T2-PP1: [Your first Scratch program]
(a) After downloading Scratch (See T1-D2), write your first Scratch program that will make the cat (the default sprite/actor) "move around, change costumes, change colour, and say Meow" a few times.
(b) Learn how to add a new random sprite, and also choose your own new sprite.
(Hint: See the "New Sprite:" just below the stage and above the sprite panel and experiment with it.)
(c) Learn to add a different background. Inside the sprite panel, click on stage (which is also "a sprite"), then under the "New background:", choose "Import" to import one of many, many pre-designed background. You can also import your own custom background.

T2-PP2: [Doing-something-many-times in Scratch program]
After you had fun with your first Scratch program, now is time of get more serious.
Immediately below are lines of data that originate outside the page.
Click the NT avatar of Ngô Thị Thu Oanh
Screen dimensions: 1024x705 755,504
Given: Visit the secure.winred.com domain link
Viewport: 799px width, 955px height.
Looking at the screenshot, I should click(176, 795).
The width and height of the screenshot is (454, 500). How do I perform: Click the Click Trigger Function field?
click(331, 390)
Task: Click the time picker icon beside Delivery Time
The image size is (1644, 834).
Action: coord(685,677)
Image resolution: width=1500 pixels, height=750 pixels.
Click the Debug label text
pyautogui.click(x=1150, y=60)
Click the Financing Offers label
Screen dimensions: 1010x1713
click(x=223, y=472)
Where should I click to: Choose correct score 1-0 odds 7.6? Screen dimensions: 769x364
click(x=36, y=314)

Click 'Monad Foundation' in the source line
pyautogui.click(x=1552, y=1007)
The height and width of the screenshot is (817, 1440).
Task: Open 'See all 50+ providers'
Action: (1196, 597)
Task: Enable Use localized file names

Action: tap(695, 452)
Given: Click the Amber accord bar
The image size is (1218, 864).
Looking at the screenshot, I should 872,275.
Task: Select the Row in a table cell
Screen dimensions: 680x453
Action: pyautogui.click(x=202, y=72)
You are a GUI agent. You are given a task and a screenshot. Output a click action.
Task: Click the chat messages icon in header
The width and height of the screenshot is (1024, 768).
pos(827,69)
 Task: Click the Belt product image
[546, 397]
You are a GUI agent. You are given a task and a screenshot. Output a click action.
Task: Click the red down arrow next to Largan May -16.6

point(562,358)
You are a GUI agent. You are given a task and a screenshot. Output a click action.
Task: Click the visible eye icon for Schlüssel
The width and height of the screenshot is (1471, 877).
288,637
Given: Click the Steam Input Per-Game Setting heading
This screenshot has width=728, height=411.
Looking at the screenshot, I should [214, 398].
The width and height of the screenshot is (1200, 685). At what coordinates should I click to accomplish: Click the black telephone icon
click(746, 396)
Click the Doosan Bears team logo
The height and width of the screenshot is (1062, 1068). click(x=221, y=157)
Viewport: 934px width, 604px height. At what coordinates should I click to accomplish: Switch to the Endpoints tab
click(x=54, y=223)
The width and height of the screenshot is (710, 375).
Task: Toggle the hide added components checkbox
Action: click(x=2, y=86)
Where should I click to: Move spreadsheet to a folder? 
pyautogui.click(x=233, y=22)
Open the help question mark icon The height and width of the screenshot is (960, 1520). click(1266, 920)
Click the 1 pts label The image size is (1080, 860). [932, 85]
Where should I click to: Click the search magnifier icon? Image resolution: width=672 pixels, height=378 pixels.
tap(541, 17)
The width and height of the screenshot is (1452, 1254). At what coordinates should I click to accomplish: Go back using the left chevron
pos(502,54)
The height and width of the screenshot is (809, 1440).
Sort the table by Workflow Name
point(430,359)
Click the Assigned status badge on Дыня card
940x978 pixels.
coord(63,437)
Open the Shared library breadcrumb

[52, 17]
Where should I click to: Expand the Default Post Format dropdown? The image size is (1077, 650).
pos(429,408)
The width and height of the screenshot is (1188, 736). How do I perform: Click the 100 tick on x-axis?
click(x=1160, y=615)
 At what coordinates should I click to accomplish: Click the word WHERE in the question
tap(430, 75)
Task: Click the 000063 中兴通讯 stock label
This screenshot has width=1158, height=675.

Instead of just randomly moving around, how about getting the cat to "do something many times", such as doing the following 18 times: (move forward 10 steps; change costume, say "Meow" for 0.5s;)
(Note: You can add the "commands-blocks" 18 times, but there is a simpler way. Find & use it!)

T2-D0: Read [SG] Ch. 1 & 2

T2-D1: [Having FUN with Scratch]
(a) After you have downloaded Scratch, you can now goto the UIT2201 mini-page on Scratch and download some of the demo Scratch programs and some of those that implements algorithms covered in the class.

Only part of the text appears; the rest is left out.